2030 yılı projeksiyonuna göre öngörüler şöyle oluştu: Yüksek senaryoda yıllık elektrikli araç satışı 580 bin, elektrikli araç stoğu 2,5 milyon, orta senaryoda yıllık elektrikli araç satışı 420 bin, elektrikle araç stoğu 1,6 milyon, düşük senaryoda yıllık elektrikli araç satışı 200 bin, elektrikli araç stoğu 880 bin adet.
GELİŞİM PLANI
Tüm bunların yanı sıra Sanayi ve Teknoloji Bakanlığı ile Enerji ve Tabi Kaynaklar Bakanlığı’nın koordinasyonunda, başta Enerji Piyasası Düzenleme Kurumu ve Türk Standardları Enstitüsü olmak üzere, ilgili kamu kurumlarının aktif katılımı ve özel sektörün yoğun katkısı ile Türkiye için elektrikli araç şarj altyapısına yönelik mevzuat, standartlar, destekler gibi başlıklardan oluşan kapsamlı bir plan hazırlandı.
MEVZUAT ALTYAPISI
Yürütülen çalışmalar neticesinde, şarj sektörünün serbest piyasa koşullarında, etkin ve sürdürülebilir bir yapıda gelişmesini temin edecek bir mevzuat altyapısı oluşturuldu. 7346 sayılı kanun düzenlemesi ile 6446 sayılı Elektrik Piyasası Kanunu’nda, şarj hizmeti sunulmasına yönelik yasal çerçeve tesis edildi.
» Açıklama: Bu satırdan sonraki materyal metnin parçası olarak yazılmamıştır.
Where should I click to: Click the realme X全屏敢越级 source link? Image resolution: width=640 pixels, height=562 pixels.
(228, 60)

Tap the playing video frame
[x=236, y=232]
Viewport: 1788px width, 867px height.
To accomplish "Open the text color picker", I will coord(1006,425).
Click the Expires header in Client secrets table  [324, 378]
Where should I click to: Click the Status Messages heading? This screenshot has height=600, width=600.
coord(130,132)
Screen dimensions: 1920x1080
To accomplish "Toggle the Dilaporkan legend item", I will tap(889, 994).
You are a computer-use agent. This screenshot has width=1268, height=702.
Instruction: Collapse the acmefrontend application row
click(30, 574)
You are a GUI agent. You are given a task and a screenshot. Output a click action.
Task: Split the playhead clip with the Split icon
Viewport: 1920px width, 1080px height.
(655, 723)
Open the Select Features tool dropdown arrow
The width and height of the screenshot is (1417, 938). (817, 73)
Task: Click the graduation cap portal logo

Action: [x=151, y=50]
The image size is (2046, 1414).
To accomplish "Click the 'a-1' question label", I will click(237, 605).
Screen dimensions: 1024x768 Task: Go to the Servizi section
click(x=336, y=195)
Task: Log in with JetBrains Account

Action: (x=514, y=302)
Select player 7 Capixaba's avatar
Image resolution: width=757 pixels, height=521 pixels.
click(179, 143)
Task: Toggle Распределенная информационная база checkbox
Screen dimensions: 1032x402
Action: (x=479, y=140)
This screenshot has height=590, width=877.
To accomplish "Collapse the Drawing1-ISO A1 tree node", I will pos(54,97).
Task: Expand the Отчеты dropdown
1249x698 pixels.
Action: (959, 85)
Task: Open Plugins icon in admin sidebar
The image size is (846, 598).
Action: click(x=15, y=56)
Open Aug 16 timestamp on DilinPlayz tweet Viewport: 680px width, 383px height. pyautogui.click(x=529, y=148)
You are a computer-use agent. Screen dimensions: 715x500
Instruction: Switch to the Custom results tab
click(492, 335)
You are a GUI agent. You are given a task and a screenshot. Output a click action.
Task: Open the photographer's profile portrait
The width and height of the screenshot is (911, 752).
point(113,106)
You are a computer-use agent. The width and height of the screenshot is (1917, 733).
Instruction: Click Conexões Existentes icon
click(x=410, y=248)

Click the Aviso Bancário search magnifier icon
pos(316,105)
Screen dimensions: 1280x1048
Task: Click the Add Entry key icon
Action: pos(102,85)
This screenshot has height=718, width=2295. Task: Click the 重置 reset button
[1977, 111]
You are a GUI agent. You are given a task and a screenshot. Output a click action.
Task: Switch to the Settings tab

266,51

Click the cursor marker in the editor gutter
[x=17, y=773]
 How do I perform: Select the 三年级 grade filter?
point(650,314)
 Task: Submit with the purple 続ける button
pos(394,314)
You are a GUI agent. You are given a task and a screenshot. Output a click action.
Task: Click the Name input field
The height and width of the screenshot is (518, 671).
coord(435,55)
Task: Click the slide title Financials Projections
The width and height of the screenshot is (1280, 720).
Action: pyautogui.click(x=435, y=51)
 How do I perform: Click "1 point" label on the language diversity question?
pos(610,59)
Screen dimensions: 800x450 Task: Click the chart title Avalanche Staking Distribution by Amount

Buna göre, EPDK’nın yayımladığı yönetmelik ile de detayları netleşen mevzuat göre şarj hizmeti faaliyetleri lisansa ve sertifikaya tabi hale getirildi.
YENİ FIRSATLAR
Küresel arenadaki dönüşüm Türkiye’de otomotiv sanayinin konumunu daha da güçlendirecek. Elektrikli araçların sayısının ve yaygınlığının artması, teknoloji ekosistemi ve inovasyona öncülük edecek, girişimler için ihracat fırsatları yaratacak. Otomotiv endüstrisinde yenilikçilik alanında hızlandırıcı etki oluşturması bakımından, elektrikli araçlar yaygınlaştırılacak.
BİR SEKTÖR DOĞUYOR
Elektrikli araçların kullanılmaya başlaması ile birlikte yeni bir sektör daha ortaya çıktı. Bugün henüz gelişiminin başında olan şarj istasyonu sektörünün, 2030 yılında yaklaşık 1,5 milyar dolar yatırımla kurulan 165 binin üzerinde şarj soketinin işletildiği büyük bir sektöre dönüşeceği tahmin ediliyor. Şarj istasyonu sektörü, büyüklüğün yanında, otomotiv endüstrisi üzerindeki potansiyel etkisi bakımından da önem arz ediyor. Tüketici tercihlerinde belirleyici etkiye sahip olacak sektör, otomotiv pazarındaki rekabeti etkileyecek, elektrikli araçlara geçişi hızlandıracak.